29 October

The Spirit In The Birdbath. The Heart Is Right To Cry. An Angel Comes.

by Jon Katz
Holy Light On The Birdbath
Holy Light On The Birdbath

I was in a spiritual frame of mind this morning, spirits of the dead had just departed, leaving their messages for me, and were riding in on this powerful beam of light, they were talking to me. Sometimes i am not in a spiritual frame of mind, I am, like Fate, distractable. But this morning, we came out into the pasture, and the light just exploded suddenly over the hills and lit up my world. It was not in the place where the sun usually rises, that is clear from all of my photos. I thought my camera might melt.

And the light was so beautiful and powerful, it seemed the world had come to a stop. Fate froze, the sheep stood with their heads lowered, the donkeys rushed to the barn, the pony seemed frozen in place.

Fate was mesmerized by the light, we both caught the almost supernatural  glow of the birdbath, filled with water from the storm last night.  It was brighter than I have ever seen it, it seemed to be on fire. So it was an angel, I thought, who came to dance in the birdbath, to twirl in the sunlight, to let loose a fireball of light and color over the farm. Perhaps she painted with the pencils and sketchbook she always carries. And thus made it real, perhaps I was looking at a canvas of my life, not my life itself.

You cannot photograph an angel, but you can photograph their light, I have learned this the hard way.

The angel came from the moon, I think, or maybe she slept on one of those giant storm clouds.
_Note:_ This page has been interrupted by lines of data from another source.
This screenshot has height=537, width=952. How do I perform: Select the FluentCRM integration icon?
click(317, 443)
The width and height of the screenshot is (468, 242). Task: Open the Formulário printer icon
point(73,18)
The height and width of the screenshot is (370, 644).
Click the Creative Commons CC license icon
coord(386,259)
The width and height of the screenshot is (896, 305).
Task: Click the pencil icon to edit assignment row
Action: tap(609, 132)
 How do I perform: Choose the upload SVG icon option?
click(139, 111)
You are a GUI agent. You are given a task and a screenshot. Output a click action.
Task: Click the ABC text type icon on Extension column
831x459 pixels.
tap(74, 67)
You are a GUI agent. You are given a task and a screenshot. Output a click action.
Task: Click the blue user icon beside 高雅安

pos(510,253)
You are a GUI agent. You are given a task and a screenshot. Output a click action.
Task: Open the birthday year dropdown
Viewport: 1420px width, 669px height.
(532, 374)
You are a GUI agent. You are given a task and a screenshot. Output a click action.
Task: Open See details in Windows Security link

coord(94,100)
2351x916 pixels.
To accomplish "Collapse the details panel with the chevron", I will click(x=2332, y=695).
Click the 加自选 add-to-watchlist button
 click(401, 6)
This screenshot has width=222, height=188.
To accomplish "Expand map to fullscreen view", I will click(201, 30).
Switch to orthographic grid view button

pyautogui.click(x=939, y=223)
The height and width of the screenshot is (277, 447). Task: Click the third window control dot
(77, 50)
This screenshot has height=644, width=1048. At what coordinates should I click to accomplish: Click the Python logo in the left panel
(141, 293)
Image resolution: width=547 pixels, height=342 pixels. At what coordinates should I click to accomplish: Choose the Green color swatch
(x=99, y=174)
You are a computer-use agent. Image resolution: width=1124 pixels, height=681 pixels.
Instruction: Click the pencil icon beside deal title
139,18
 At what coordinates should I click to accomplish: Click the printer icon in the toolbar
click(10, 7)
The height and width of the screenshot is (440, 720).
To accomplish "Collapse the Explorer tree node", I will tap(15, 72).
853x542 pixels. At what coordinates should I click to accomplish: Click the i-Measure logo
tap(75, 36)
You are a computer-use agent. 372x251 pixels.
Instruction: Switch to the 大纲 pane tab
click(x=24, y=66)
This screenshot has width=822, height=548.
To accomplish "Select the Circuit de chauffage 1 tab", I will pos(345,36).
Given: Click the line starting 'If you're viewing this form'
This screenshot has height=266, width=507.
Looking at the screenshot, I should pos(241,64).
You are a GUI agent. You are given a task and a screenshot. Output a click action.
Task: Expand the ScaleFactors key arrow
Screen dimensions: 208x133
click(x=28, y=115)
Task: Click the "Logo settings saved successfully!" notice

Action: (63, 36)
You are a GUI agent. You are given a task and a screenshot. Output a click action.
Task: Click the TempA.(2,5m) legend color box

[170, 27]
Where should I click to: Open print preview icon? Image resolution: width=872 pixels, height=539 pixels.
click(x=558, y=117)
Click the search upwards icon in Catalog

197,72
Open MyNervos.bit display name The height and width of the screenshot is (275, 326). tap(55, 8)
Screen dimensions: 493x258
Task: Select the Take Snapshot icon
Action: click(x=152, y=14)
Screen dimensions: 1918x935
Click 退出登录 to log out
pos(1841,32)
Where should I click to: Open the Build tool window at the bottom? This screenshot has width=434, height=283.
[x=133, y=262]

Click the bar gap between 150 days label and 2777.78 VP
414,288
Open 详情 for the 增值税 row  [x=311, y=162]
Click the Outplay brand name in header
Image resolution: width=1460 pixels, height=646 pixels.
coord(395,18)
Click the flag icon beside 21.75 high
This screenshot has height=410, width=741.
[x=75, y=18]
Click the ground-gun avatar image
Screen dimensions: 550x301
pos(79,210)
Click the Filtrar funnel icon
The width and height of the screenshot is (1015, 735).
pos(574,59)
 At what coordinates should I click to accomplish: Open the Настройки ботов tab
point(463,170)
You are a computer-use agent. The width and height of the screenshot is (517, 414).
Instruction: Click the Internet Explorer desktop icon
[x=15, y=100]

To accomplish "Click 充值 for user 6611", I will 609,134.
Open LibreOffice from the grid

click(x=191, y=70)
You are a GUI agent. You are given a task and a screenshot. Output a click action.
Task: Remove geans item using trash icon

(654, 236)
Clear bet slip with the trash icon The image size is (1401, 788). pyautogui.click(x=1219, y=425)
Perhaps she was a tour guide angel bringing these ghosts from my past down to the farm, showing them the way, making sure they got back when the sun rose and the frost melted away and the sky turned pale and cloudy.  The dead can visit,I think, but they can never stay.

Fate froze in place, uncertain and I saw the angel – my angel, I think –  twirling, like an Olympic skater. She was small, ordinary looking, not glamorous or trim, there were no wings, she was  singing to me, “you see, you see, the joy of existence. The heart is right to cry even when the smallest drop of light is taken away, whenever love dies.”

I see, I see, I tried to shout back, I’ve cried plenty for lost light and love, I’m done with that,  but my throat was weak, my voice stillborn in my throat. And then, of course, she was gone. Fate moved, the sheep ran to the feeder, time caught it’s breath. My world returned.